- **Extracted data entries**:
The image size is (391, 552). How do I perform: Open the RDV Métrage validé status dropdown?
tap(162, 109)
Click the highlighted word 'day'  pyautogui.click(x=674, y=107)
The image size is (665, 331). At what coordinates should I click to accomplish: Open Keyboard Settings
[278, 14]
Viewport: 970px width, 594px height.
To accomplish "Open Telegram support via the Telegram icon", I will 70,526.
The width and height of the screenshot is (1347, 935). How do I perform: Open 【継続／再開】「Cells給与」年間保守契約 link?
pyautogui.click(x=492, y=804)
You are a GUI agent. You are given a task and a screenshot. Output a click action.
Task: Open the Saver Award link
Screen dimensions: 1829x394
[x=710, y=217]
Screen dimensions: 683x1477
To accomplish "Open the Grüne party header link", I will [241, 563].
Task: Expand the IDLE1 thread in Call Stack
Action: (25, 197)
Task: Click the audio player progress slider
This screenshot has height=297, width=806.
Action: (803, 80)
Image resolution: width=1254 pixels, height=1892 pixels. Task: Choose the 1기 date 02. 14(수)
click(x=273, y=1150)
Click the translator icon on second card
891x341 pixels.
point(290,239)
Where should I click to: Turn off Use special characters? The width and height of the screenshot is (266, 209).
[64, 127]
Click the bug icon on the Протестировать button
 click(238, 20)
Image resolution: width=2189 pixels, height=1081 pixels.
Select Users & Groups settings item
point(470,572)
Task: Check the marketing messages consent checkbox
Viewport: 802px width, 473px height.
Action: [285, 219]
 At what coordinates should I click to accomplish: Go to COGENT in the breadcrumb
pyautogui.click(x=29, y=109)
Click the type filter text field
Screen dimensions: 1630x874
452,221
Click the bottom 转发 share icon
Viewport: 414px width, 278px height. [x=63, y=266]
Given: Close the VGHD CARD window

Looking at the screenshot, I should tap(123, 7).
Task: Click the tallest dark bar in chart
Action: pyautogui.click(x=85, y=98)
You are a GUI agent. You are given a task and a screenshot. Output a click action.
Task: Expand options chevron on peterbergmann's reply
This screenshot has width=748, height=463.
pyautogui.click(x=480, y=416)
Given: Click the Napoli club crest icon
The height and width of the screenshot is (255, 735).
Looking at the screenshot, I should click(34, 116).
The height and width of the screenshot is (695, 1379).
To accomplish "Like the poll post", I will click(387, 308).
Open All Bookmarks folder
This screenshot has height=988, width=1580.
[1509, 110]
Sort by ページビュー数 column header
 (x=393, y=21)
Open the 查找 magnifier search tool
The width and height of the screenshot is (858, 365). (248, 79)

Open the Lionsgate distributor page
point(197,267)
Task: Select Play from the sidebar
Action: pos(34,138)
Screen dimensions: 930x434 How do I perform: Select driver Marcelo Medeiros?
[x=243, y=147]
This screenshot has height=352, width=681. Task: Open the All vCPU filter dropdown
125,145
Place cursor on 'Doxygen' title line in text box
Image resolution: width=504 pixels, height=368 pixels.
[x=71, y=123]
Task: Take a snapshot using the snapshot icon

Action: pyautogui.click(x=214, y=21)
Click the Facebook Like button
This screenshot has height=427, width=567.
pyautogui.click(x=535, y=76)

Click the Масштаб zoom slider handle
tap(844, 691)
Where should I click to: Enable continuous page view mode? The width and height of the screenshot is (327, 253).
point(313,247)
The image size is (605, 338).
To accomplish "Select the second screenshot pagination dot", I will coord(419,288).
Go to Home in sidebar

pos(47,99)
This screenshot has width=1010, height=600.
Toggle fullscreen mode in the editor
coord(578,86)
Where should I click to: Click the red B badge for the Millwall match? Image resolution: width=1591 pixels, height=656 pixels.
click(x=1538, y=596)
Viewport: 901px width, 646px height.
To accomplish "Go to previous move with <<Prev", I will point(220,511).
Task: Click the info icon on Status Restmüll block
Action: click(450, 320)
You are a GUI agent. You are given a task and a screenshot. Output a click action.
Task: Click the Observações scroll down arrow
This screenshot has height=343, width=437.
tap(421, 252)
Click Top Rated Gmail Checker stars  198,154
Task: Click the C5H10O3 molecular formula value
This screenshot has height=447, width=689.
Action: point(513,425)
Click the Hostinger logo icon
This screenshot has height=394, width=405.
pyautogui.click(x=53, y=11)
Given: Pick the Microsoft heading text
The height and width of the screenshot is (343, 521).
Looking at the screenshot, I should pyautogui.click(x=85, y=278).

- **Objective**: Render the lines of the items above as a numbered list, omitting any blank lines.

- **Output for this task**:
1. The image size is (391, 552). How do I perform: Open the RDV Métrage validé status dropdown?
2. tap(162, 109)
3. Click the highlighted word 'day'  pyautogui.click(x=674, y=107)
4. The image size is (665, 331). At what coordinates should I click to accomplish: Open Keyboard Settings
5. [278, 14]
6. Viewport: 970px width, 594px height.
7. To accomplish "Open Telegram support via the Telegram icon", I will 70,526.
8. The width and height of the screenshot is (1347, 935). How do I perform: Open 【継続／再開】「Cells給与」年間保守契約 link?
9. pyautogui.click(x=492, y=804)
10. You are a GUI agent. You are given a task and a screenshot. Output a click action.
11. Task: Open the Saver Award link
12. Screen dimensions: 1829x394
13. [x=710, y=217]
14. Screen dimensions: 683x1477
15. To accomplish "Open the Grüne party header link", I will [241, 563].
16. Task: Expand the IDLE1 thread in Call Stack
17. Action: (25, 197)
18. Task: Click the audio player progress slider
19. This screenshot has height=297, width=806.
20. Action: (803, 80)
21. Image resolution: width=1254 pixels, height=1892 pixels. Task: Choose the 1기 date 02. 14(수)
22. click(x=273, y=1150)
23. Click the translator icon on second card
24. 891x341 pixels.
25. point(290,239)
26. Where should I click to: Turn off Use special characters? The width and height of the screenshot is (266, 209).
27. [64, 127]
28. Click the bug icon on the Протестировать button
29.  click(238, 20)
30. Image resolution: width=2189 pixels, height=1081 pixels.
31. Select Users & Groups settings item
32. point(470,572)
33. Task: Check the marketing messages consent checkbox
34. Viewport: 802px width, 473px height.
35. Action: [285, 219]
36.  At what coordinates should I click to accomplish: Go to COGENT in the breadcrumb
37. pyautogui.click(x=29, y=109)
38. Click the type filter text field
39. Screen dimensions: 1630x874
40. 452,221
41. Click the bottom 转发 share icon
42. Viewport: 414px width, 278px height. [x=63, y=266]
43. Given: Close the VGHD CARD window
44. Looking at the screenshot, I should tap(123, 7).
45. Task: Click the tallest dark bar in chart
46. Action: pyautogui.click(x=85, y=98)
47. You are a GUI agent. You are given a task and a screenshot. Output a click action.
48. Task: Expand options chevron on peterbergmann's reply
49. This screenshot has width=748, height=463.
50. pyautogui.click(x=480, y=416)
51. Given: Click the Napoli club crest icon
52. The height and width of the screenshot is (255, 735).
53. Looking at the screenshot, I should click(34, 116).
54. The height and width of the screenshot is (695, 1379).
55. To accomplish "Like the poll post", I will click(387, 308).
56. Open All Bookmarks folder
57. This screenshot has height=988, width=1580.
58. [1509, 110]
59. Sort by ページビュー数 column header
60.  (x=393, y=21)
61. Open the 查找 magnifier search tool
62. The width and height of the screenshot is (858, 365). (248, 79)
63. Open the Lionsgate distributor page
64. point(197,267)
65. Task: Select Play from the sidebar
66. Action: pos(34,138)
67. Screen dimensions: 930x434 How do I perform: Select driver Marcelo Medeiros?
68. [x=243, y=147]
69. This screenshot has height=352, width=681. Task: Open the All vCPU filter dropdown
70. 125,145
71. Place cursor on 'Doxygen' title line in text box
72. Image resolution: width=504 pixels, height=368 pixels.
73. [x=71, y=123]
74. Task: Take a snapshot using the snapshot icon
75. Action: pyautogui.click(x=214, y=21)
76. Click the Facebook Like button
77. This screenshot has height=427, width=567.
78. pyautogui.click(x=535, y=76)
79. Click the Масштаб zoom slider handle
80. tap(844, 691)
81. Where should I click to: Enable continuous page view mode? The width and height of the screenshot is (327, 253).
82. point(313,247)
83. The image size is (605, 338).
84. To accomplish "Select the second screenshot pagination dot", I will coord(419,288).
85. Go to Home in sidebar
86. pos(47,99)
87. This screenshot has width=1010, height=600.
88. Toggle fullscreen mode in the editor
89. coord(578,86)
90. Where should I click to: Click the red B badge for the Millwall match? Image resolution: width=1591 pixels, height=656 pixels.
91. click(x=1538, y=596)
92. Viewport: 901px width, 646px height.
93. To accomplish "Go to previous move with <<Prev", I will point(220,511).
94. Task: Click the info icon on Status Restmüll block
95. Action: click(450, 320)
96. You are a GUI agent. You are given a task and a screenshot. Output a click action.
97. Task: Click the Observações scroll down arrow
98. This screenshot has height=343, width=437.
99. tap(421, 252)
100. Click Top Rated Gmail Checker stars  198,154
101. Task: Click the C5H10O3 molecular formula value
102. This screenshot has height=447, width=689.
103. Action: point(513,425)
104. Click the Hostinger logo icon
105. This screenshot has height=394, width=405.
106. pyautogui.click(x=53, y=11)
107. Given: Pick the Microsoft heading text
108. The height and width of the screenshot is (343, 521).
109. Looking at the screenshot, I should pyautogui.click(x=85, y=278).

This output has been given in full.